After three years, two commissions, and intense international negotiation, the government’s draft Banking Reform Bill is finally making its way through parliament. The public has been promised a fundamental restructuring of the banks and a new age of financial stability.
The British financial system has not waited for parliament, however. It has reformed itself already. And its stability is, at least in one respect, more precarious than ever.
The crisis exposed two fundamental flaws in the UK’s banks. The first was a problem of illiquidity. When their creditors and depositors took fright and withdrew their funding, the banks could not call in the loans they had made. There was a liquidity mismatch. The banks were, quite literally, “caught short” – and the Bank of England had to step in to provide them with emergency funding itself when the public started running for the hills.
The second flaw was that some UK banks were not just illiquid, but insolvent. The loans they had made were not going to pay even when they came due, and the banks did not have enough capital to absorb the consequent losses. As a result, the Treasury had to stump up the cash, nationalising one bank (Northern Rock) and spending tens of billions of pounds buying shares in several others.
Public anger after these events focused on the behaviour of bankers. To its credit, the coalition government elected in 2010 realised that the roots of the problem lay deeper than that. To minimise future crises – and above all to avoid their costs being borne by the Exchequer – they decided that the very structure of the banking system needs to change as well. The result of the government’s deliberations is the draft Banking Reform Bill. Its merits – or lack of them – have been the subject of much debate.

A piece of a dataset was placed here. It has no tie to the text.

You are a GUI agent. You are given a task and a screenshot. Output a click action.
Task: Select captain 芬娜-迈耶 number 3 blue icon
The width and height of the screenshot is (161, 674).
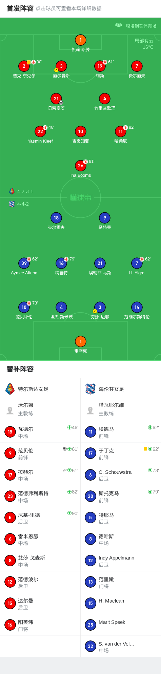[x=100, y=307]
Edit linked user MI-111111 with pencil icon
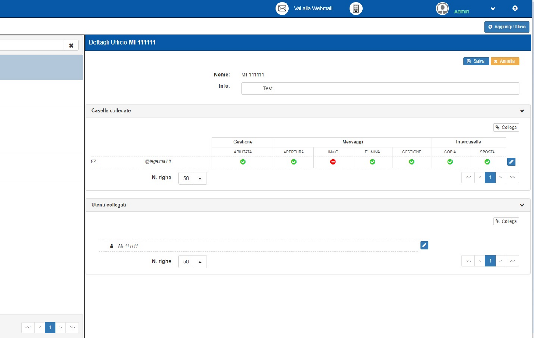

The most enthusiastic assessment I have heard is that the bill is fine as far as it goes. John Vickers, the head of the government’s Independent Commission on Banking, says that the new liquidity and capital requirements it imposes are too weak. Others complain that plans to “ring-fence” the utility parts of the banks that will continue to enjoy taxpayer support do not go far enough. The government says that the banks’ international partners would accept nothing more.
However, while the government has been planning its counteroffensive the forces of finance have been on the move. If economic history teaches one lesson, it is that finance never stands still.

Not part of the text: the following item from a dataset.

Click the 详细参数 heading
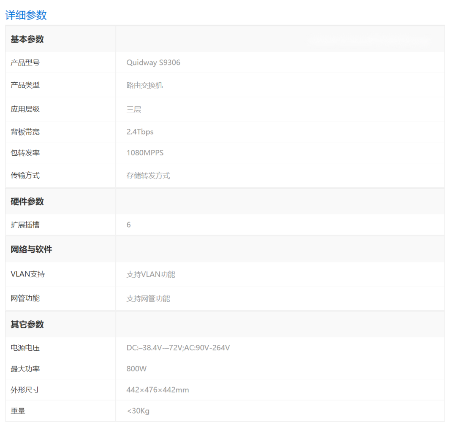The width and height of the screenshot is (454, 422). click(26, 15)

According to orthodox theory (and conventional wisdom), the economic function of the banking sector is to make loans to companies for productive purposes. Yet since the crisis of 2008 there has been an astonishing transformation in the way that corporate Britain funds itself.
The banks have been in repair mode, trying to catch up with the new regulatory requirements to reliquify and recapitalise their balance sheets. As a result, their lending to UK companies has gone into reverse. In the four and a half years leading up to the financial crisis, Britain’s banks supplied a net total of nearly £260bn in loans to UK companies. In the four and a half years since, they have called a net £110bn back in.
The shrinkage of the banks has left the field open for a new breed of intermediary. The slack has been taken up by investment funds specialising in corporate bonds. Instead of taking loans, companies have issued bonds in unprecedented quantities – and these have been bought by investment funds.
Rather than wending their way through the banks, the UK’s savings now find their way to its companies through the bond markets. Between January 2012 and July 2013, bank lending to the corporate sector shrank by nearly £26bn. Yet every penny of that and more was refinanced by bond investors, with nearly £31bn of corporate bonds being issued. Forget Funding Circle; this is peer-to-peer lending on an industrial scale.
If that were all there was to it, all would be well: the heartening tale of a Great Escape from a credit crunch to make the City proud – refuting once and for all the naysayers who whine that the only useful financial innovation of the past 25 years is the ATM.
There is, however, a hitch. Corporate bond funds have replaced banks as the providers of credit to companies: and investors in those funds have therefore replaced depositors in those banks.
Do these investment funds suffer any less from a liquidity mismatch than the banks? Not really. Typically, their investors can withdraw their money at a day’s notice, while the markets for the corporate bonds they hold are notoriously illiquid. Are investors any less susceptible to panic than depositors? Unlikely. They are, after all, the same people.
In fact, on closer inspection, the new system of corporate finance looks awfully similar to the old one – but for one crucial difference. Corporate bond funds, unlike banks, do not enjoy access to the Bank of England’s emergency lending facilities. If there is a run on a fund, that fund is on its own. The risk of a credit crisis originating in the banks has much reduced, only for it to re-emerge in the corporate bond markets.
These developments may have passed the government by – but thankfully they have not escaped the people at the Bank of England. In a little-noticed footnote to his second big speech since taking office, the new governor, Mark Carney, indicated that the Bank is actively discussing how it might support the ersatz banking activities of the corporate bond markets in a crisis, in return for more draconian regulation.
If you want to know what our new financial system is going to look like – and whether it will be safe or not – look not to George Osborne and the government, but to Mr Carney and the Bank.